Recently, he heard that same heartbreaking question, only this time watching actors recreating that unbearable scene for the world to see.

Simon, 57, who lives in north Oxford, is of course flattered to see his younger self portrayed by Owen, who has previously starred as King Arthur and Sir Walter Raleigh.

But he admits for him and his youngest son the experience was harrowing.

“Not to put to fine a point on it,” reflects Simon, “it turned us all inside out.”

The Boys Are Back may be about a family’s tragic loss, yet it is also an uplifting, and, yes, frequently hilarious account of Simon’s efforts to bring up two boys in a home bereft of any female influence.

The journey from shell-shocked widower to hands-on dad, trying to bring his family back from the brink, took place in New Zealand, where he had gone to live with Susie and their baby son, after she became ill.

The film is based on Simon’s book The Boys Are Back in Town, published almost a decade ago, which gives a compelling account of life as a single parent having to make the rules up as he went along.

He offers a glimpse of what it was like in his memoir. “We’ve known Sunday nights when you can’t see the carpet for video boxes, takeaway packaging, clothes, plastic games, cats, goggles, guns, popcorn, plates, cutlery, papers, paintbrushes, cushions, soft toys, comics, newspapers, dart launchers, picture books, Lego and game CDs called Living Dead, Krypt, Resident Evil 2.”
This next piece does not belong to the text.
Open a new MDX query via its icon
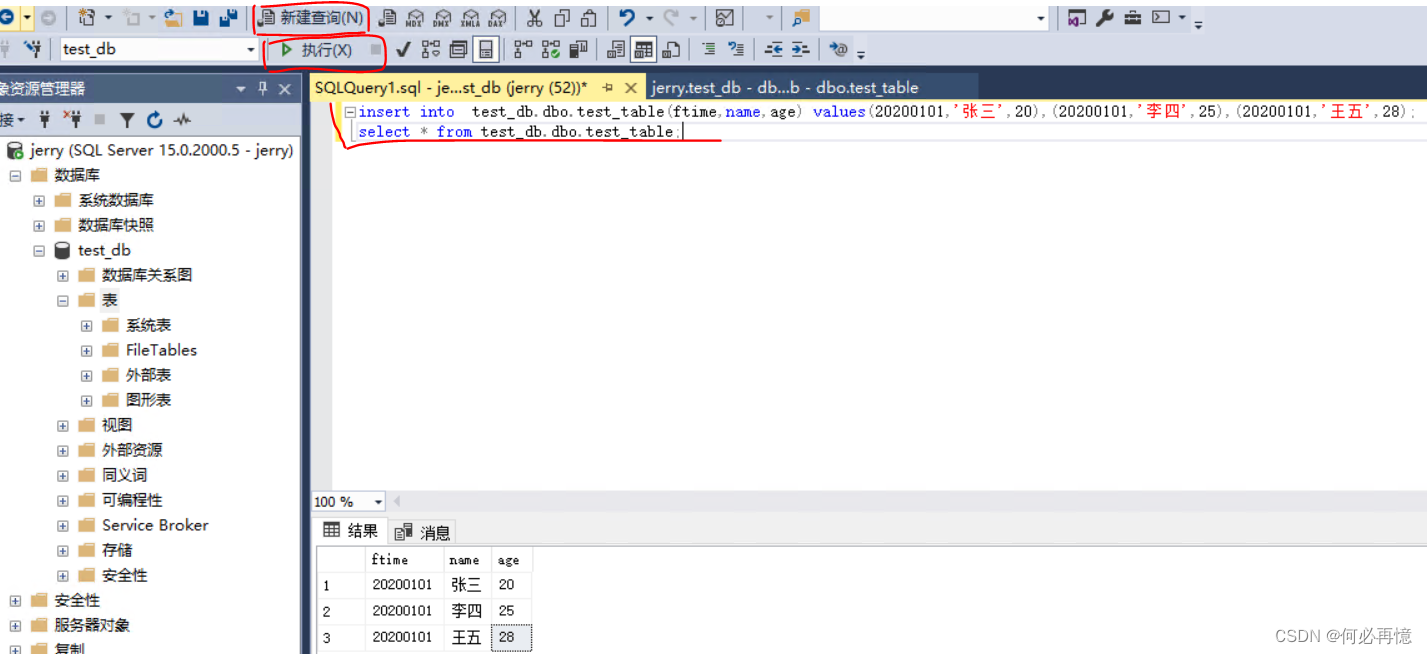Viewport: 1427px width, 654px height. tap(416, 17)
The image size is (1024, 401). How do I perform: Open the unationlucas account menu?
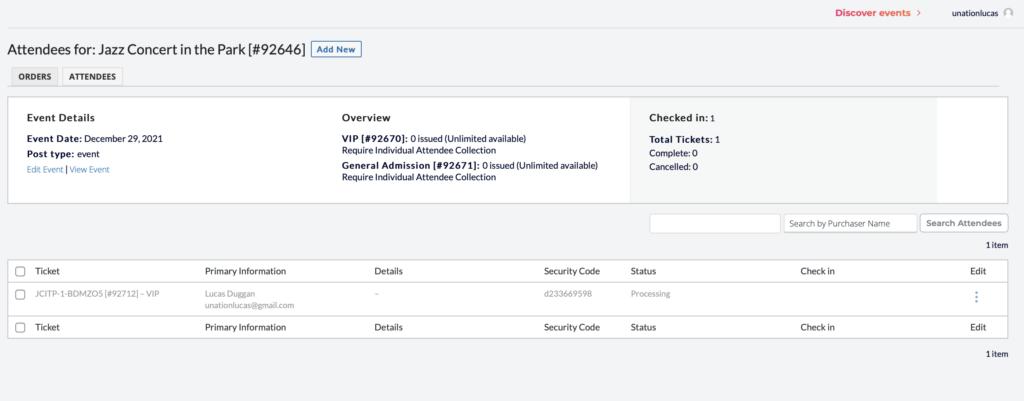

This novel approach to parenting was based on a philosophy summed up as “just say yes”. It meant allowing his sons to ride around the house on their bikes or to leap into a full bath from a window sill.

Simon sent a copy of his book, which has just been republished by Arrow, to Peter Bennett-Jones, the Oxford-based film producer whose films include Billy Elliott.

“ It was a bit presumptuous, “ said Carr. “He gave it to his wife Ali who said, ‘You’ve got to make it into a film’.”

Over pints in their local, the Rose and Crown in north Oxford, the project was developed, but it has taken more than eight years to complete.

The film ended up being shot in South Australia, rather than New Zealand, and its central figure is a sports journalist.

Simon returned to England so Alexander and Hugo, his son from a previous marriage, could complete their schooling in Oxford.

Alexander, 20, who like his brother went to d’Overbroeck’s College in Oxford, studies at Brighton University, while Hugo, 26, is doing a PhD at Imperial College, London.

As for dad, a political journalist on The Independent, he is now married to José Strawson, director of the linguistic institute Alliance Francaise d’Oxford.

Simon says he was greatly moved by Owen’s performance, but are there any similarities between the two of them?

“It’s what I look like on the inside...”

The Ultimate Picture Palace on Jeune Street, Oxford, is screening The Boys Are Back with a Q & A with Simon Carr on Friday, February 26 at 7pm.